German construction machinery sales growth
17 March 2016
A 7% rise in sales was seen in 2015 for German construction equipment manufacturers, with the country’s manufacturers’ trade organisation the VDMA (Verband Deutscher Maschinen- und Anlagenbau) reporting that the figure had reached €9 billion.
The VDMA said that while German manufacturers’ sales developed positively, the global market for construction equipment experienced a double-digit downturn.
Johann Sailer, chairman of the Construction Equipment & Building Material Machinery Association within the VDMA, said that German companies were not affected as much as other markets by the severe downturns in, for example, China, Latin America and Russia.
“Instead, we participated in the above-average positive developments of the European, Middle East and North American markets,” he said.
Prospects for 2016, however, are mixed, according to the VDMA. It said construction equipment manufacturers were expecting positive stimuli for business in southern and central eastern Europe, and that they believed that the high-volume markets of Germany, the UK, Scandinavia and Benelux would remain robust.
Internationally, it is the Indian market in particular that is providing hope, it said.
Risks
At the same time the risks are increasing, the VDMA said, as a large number of uncertainties are being created by “political and violent conflicts, excessively low oil and raw material prices with all their implications and numerous unsolved economic crises”.
Sailer said, “These risks do not affect every market in the same way, and depending on where a company has its main business activities, it will be affected to a greater or lesser extent.”
The VDMA added that as in the last two years, very little could be expected from Russia. It said the same was true for Latin America and China, which it said was no longer the largest market in the world.
It forecast that two former growth areas – North America and the Middle East – would experience the direct and indirect effects of oil and gas prices, and would not continue to develop as positively as they had in the last few years.
According to the VDMA, against this backdrop of enormous uncertainties, it would be wrong to take growth for granted on an individual company level in 2016.
The industry as a whole, however, is expecting a slight sales increase of 3%, it said, adding that this would be the third consecutive year of growth – and that it would be regarded as a big success in a difficult global environment.
“As manufacturers, we always feel positive about a year where there is Bauma, and approach it with a good deal of optimism,” said Sailer. The Bauma show runs from 11 to 17 April, in Munich, Germany.
Emissions
The VDMA felt, however, that a major backlash could be expected from the political debate on exhaust emissions.

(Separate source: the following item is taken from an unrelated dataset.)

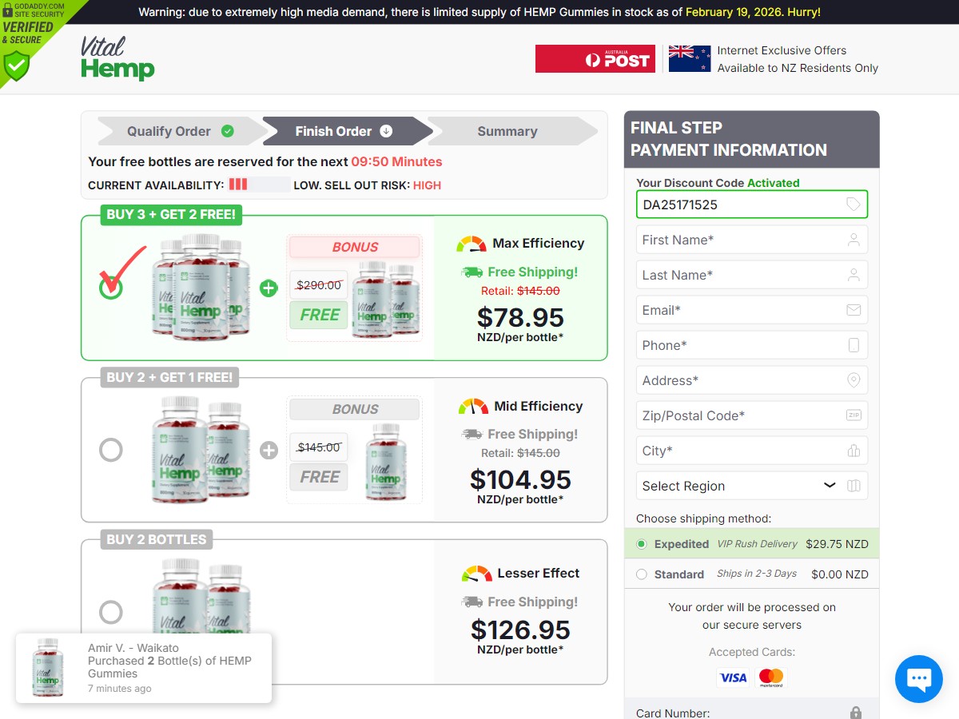
Task: Click the Australia Post logo
Action: click(595, 58)
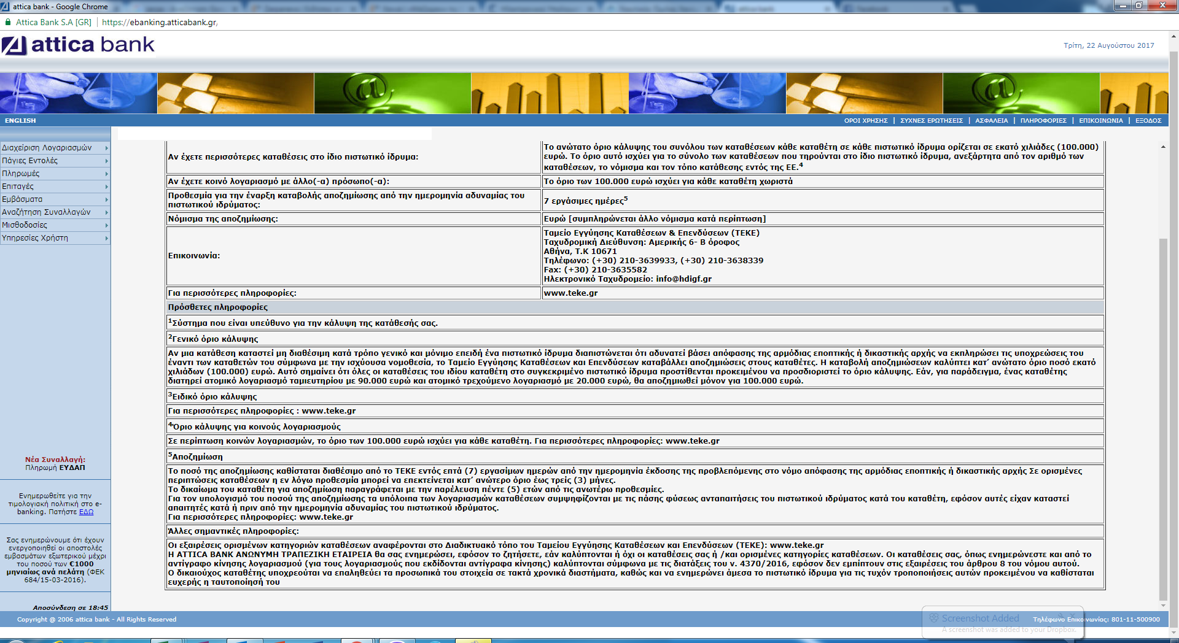This screenshot has height=643, width=1179.
Task: Click the green secure lock icon
Action: (8, 22)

According to the latest plans drawn up by Berlin’s Senate Department for Urban Development & the Environment, all construction equipment will need to be colour-coded to indicate its emission level. This is already being done for cars.

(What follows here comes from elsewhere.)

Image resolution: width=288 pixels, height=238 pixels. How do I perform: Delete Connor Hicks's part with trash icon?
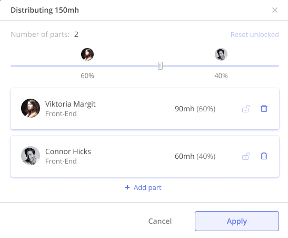click(x=264, y=156)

The VDMA said that when applied to construction equipment, however, the new regulations were threatening to put a stop to any modernisation. It said that machinery equipped with extremely complex and expensive exhaust emission aftertreatment would be in a worse position than ancient, inefficient machines retrofitted with diesel particle filters (DPFs), which only achieved good values when it came to particulate emissions.
The association claimed the city state of Berlin was threatening to play “an environmental prank”, as the pollution caused by such outmoded machinery was several times higher. It added that such machines were twice as noisy, used about 15% more fuel and emitted over 90% per cent more nitrogen oxides (NOx).
The managing director of the association, Joachim Schmid, also saw this development as a direct consequence of the DPF retrofit debate, fuelled by Germany’s environmental organisation Deutsche Umwelthilfe (DUH)
Schmid said, “Retrofitting can never be a satisfactory solution. It impedes the placing of state-of-the-art, environment-friendly equipment on the market.
“It has long been standard practice to ignore economic arguments, but we are now seeing a totally new level, where comprehensive environmental protection is being sacrificed to one-eyed arguments that focus on isolated details.”